Batch-processing-service NPM

REACH Batch Article URL Analyser

Local Development instructions:

The application uses dotenv framework to inject environment variables within the application. which are passed with .env files in the root folder. As it stands there is within this project the folowing env files:

file	description
.env	local development
.env.demo	demo environment (currently not used)
.env.dev.Ad.Safety.analyser	ad safety analyser environment (currently not used)
.env.dev.appnexus	app nexus dev environment (currently not used)
.env.prod.appnexus	demo environment (currently not used)
.env.dev.BERTHA	bertha environment
.env.dev.stable	stable environment
.env.prod.reach	production environment
.env.sc.	(currently not used)
.env.telegraph	(currently not used)

Environment service configuration

Within each environment the following services must be configured:

NLU:

App Launch instructions:

node app.js or npm start

to lauch with a specific environment, such as prod: NODE_ENV=prod.appnexus node app.js or bertha: NODE_ENV=dev.BERTHA node app.js

Which starts a server: http://localhost:6003 (see server log for port number)

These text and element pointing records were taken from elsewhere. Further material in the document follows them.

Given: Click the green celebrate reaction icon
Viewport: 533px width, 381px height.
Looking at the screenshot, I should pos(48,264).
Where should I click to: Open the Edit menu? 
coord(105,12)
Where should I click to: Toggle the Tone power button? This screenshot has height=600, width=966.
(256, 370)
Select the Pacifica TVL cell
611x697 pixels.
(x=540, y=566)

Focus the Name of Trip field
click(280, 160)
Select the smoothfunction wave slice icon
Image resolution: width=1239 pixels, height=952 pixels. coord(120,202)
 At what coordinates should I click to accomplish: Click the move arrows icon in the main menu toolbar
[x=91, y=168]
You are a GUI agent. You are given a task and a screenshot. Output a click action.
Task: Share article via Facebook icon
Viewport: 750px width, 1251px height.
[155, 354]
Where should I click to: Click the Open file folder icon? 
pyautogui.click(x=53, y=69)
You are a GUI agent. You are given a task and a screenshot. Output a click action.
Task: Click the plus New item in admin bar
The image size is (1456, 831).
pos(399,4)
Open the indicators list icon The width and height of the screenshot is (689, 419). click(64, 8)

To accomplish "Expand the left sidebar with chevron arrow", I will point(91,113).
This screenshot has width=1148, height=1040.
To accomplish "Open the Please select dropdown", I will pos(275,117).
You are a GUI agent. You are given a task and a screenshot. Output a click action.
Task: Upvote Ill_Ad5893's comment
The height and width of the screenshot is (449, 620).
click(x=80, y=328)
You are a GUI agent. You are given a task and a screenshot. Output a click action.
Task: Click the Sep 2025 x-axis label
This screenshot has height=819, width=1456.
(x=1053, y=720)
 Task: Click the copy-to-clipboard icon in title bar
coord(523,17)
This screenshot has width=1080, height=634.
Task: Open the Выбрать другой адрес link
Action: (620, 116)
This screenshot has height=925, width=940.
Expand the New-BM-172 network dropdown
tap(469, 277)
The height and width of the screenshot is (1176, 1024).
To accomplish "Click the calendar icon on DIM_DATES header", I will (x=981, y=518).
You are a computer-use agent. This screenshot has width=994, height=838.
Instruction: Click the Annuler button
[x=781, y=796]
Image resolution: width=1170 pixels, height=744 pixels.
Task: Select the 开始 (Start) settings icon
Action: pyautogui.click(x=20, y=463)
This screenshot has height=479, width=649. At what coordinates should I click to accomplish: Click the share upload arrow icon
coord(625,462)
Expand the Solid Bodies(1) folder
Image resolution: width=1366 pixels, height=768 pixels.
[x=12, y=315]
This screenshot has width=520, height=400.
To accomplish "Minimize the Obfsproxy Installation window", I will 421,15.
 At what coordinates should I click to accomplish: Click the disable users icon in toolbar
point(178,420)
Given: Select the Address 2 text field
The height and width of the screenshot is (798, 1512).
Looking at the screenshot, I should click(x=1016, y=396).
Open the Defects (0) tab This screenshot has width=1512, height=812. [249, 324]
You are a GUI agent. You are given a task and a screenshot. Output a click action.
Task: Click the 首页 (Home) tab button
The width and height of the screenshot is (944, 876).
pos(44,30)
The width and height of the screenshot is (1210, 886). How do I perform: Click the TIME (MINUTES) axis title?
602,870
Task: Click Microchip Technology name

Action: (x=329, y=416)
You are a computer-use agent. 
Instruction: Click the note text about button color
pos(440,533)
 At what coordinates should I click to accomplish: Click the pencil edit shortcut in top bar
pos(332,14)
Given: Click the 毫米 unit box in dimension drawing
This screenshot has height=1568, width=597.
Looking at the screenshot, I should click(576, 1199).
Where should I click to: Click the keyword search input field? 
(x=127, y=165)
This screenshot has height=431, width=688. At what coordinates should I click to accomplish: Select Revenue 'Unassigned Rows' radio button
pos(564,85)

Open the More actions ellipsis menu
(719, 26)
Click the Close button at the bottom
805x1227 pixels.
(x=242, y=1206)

How To create a new environment file:

To create a new environment file the following credentials are required: Obtain credentials obtained from the respective watson service:

NLU:

    natural_language_understanding_apikey = << key from credentials in ibm console >> 
    natural_language_understanding_url = https://gateway-lon.watsonplatform.net/natural-language-understanding/api
    natural_language_understanding_version = 2019-02-01``

change url if there you the NLU instance is in different region than London.

    visual_recognition_apikey = << key from credentials in ibm console >>  
    visual_recognition_url = https://gateway.watsonplatform.net/visual-recognition/api  
    visual_recognition_version = 2019-02-01

change url if there you the VR instance is in different region than London.

WDS:

    discovery_url = https://gateway-lon.watsonplatform.net/discovery/api  
    discovery_apikey = << key from credentials in ibm console >>  
    discovery_version = 2019-02-01  
    discovery_collectionid =  
    discovery_environmentid =

Cloud storage bucket:
Create a set of credentials for IBM cloud storage, with HMAC credentials, and convert the values to base 64 string with the following:

    cloud_storage_enpoint_url = https://s3.eu-gb.cloud-object-storage.appdomain.cloud  
    cloud_storage_apikey = << key from credentials in ibm console >>
    cloud_storage_resource_instance_id = << key from credentials in ibm console >>  
    cloud_storage_access_key_id = << key from credentials in ibm console >>  
    cloud_storage_secret_access_key = << key from credentials in ibm console >>  
    cloud_storage_bucket = << input storage bucket >>  
    cloud_storage_reports = << output storage bucket >>

DB: Get the db credentials from the ibm console, connections are done as follows:

    postgreSQL_connectionString = postgres://user:password@0af45143-13f5-40ee-a847-2aea727b42fd.bmo1leol0d54tib7un7g.databases.appdomain.cloud:port/db?sslmode=verify-full
    postgreSQL_certificate_base64 = << pem ssl certificate string >>

Other environment variables

variable	description
write_to_db	enables writing nlu findings into the db, to be cached, the default value is present in the env file
read_from_db_cache	enables reading cached nlu findings from the db, the default value is present in the env file
write_to_log	create a CSV log file with a line for each analyzed article, containing the rating of the article
write_rules_to_log	adds also the rating of each rule. Applies only if `write_to_log = true`
write_to_cache	store result JSONs as files on server used as cache in future requests
analyze_images	enable/disable(s) analyzing images identified in HTML articles
recalculation_rate	recalculation rate for new rulesets
sleep_interval	time interval in seconds that the processor waits between new input files lookups, default values are in the env files
selected_process_mode	currently batch file processing mode is done through config in default.json, this defines the input/output format, and any filtering that might need doing. It defaults to default, and has with more modes
max_small_file_size	file size threshold in which it will process the whole file in one go instead of a stream, if not present it defaults to 20kb
articles_parallel	number of articles to process in parallel, if not present defaults to 30
NODE_ENV	used to change psql file to use test db for e2e tests
LOCAL_DEV	used to set the db to localhost, useful for local development

Processing modes:

Processing Mode config:

All existent processing modes are currently within the config/default.json under processMode.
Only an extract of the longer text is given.